Introduction to SLURM
SLURM (Simple Linux Utility for Resource Management) is a highly flexible and powerful job scheduler for managing and scheduling computational workloads on high-performance computing (HPC) clusters. SLURM is designed to efficiently allocate resources and manage job execution on clusters of any size, from a single server to tens of thousands. SLURM manages resources on an HPC cluster by dividing compute nodes into partitions. Users submit jobs with specified resource requirements to these partitions from a login-node, and then the SLURM controller schedules and allocates resources to those jobs based on available resources.

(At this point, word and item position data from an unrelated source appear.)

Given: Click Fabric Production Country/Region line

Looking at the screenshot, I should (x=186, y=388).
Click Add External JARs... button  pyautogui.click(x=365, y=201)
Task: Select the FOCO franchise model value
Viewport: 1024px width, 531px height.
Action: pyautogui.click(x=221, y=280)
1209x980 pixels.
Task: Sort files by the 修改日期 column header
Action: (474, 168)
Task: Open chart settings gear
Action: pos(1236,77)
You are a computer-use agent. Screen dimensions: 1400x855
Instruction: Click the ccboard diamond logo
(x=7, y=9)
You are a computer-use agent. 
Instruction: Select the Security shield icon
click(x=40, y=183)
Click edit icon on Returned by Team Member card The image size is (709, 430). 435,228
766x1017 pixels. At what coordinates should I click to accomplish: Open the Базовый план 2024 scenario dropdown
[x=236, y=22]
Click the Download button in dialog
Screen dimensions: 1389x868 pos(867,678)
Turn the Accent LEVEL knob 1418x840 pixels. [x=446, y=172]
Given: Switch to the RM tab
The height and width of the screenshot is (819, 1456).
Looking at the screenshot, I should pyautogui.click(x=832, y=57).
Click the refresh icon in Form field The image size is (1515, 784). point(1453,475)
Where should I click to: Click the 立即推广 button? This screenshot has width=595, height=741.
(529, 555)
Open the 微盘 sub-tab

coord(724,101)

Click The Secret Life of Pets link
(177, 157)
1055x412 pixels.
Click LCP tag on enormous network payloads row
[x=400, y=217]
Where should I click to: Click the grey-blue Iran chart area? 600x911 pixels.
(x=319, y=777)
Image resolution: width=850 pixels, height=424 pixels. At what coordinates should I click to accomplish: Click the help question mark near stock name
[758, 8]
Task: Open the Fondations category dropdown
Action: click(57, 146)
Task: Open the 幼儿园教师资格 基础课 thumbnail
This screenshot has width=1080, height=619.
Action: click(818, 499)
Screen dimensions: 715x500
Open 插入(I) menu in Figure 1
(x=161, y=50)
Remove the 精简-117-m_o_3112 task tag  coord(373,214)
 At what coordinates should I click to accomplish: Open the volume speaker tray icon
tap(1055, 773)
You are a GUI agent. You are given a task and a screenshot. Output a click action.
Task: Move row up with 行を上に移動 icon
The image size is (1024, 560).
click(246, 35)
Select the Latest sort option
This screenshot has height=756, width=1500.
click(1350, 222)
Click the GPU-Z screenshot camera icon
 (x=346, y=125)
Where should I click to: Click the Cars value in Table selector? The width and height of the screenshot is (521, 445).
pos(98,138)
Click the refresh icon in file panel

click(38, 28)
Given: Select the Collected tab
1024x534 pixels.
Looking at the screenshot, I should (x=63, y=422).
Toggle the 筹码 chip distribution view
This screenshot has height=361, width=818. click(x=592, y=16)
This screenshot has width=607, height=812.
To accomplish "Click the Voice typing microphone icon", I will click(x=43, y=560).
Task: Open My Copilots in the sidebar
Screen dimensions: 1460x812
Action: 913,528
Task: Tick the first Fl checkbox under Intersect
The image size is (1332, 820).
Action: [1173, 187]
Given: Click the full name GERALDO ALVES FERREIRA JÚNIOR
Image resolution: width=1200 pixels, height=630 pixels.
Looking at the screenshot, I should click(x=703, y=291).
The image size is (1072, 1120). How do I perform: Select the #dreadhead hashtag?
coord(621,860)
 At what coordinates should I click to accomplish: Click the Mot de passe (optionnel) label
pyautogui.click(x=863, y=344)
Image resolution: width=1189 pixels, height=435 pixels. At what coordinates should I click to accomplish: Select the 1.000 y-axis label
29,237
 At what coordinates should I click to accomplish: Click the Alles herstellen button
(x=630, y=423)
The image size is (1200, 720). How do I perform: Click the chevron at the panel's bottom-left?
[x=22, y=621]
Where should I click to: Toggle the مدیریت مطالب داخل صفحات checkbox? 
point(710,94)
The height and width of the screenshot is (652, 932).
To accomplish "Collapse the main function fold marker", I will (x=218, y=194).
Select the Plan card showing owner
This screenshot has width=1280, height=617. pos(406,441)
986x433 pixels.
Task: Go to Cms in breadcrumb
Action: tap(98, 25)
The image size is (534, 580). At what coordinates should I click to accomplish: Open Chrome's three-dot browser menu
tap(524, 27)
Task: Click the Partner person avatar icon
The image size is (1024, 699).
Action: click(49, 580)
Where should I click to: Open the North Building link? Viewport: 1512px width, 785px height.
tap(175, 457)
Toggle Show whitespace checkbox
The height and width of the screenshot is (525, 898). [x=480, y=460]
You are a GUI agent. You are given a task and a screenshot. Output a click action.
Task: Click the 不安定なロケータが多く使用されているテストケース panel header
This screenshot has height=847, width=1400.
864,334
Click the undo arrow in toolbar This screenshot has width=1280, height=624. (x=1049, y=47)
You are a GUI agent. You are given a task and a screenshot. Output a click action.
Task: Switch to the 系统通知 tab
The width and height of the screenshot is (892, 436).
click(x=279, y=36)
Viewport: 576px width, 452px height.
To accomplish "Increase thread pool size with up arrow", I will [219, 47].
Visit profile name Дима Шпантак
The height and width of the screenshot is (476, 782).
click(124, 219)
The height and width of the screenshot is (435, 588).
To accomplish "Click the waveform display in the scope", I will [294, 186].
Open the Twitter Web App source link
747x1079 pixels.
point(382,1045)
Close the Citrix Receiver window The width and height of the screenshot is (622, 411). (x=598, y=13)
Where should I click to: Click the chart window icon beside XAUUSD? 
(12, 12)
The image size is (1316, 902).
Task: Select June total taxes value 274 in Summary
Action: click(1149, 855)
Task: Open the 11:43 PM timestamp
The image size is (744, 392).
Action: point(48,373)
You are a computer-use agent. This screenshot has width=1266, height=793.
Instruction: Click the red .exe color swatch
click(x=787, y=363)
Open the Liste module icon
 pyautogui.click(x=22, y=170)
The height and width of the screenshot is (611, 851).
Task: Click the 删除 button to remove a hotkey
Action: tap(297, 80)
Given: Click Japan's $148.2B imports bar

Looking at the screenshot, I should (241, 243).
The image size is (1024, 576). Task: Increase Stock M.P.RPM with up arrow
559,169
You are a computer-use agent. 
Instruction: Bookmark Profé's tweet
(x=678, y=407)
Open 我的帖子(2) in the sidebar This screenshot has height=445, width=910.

SLURM also stores detailed usage information of all jobs in a usage accounting database, which allows enforcement of fair-share policies and priorities for job scheduling for each partition.
The BioCloud compute nodes are divided into separate partitions depending on their hardware, see the hardware overview for an up to date list. They currently share the same usage policy groups (currently no limit first-in-first-out).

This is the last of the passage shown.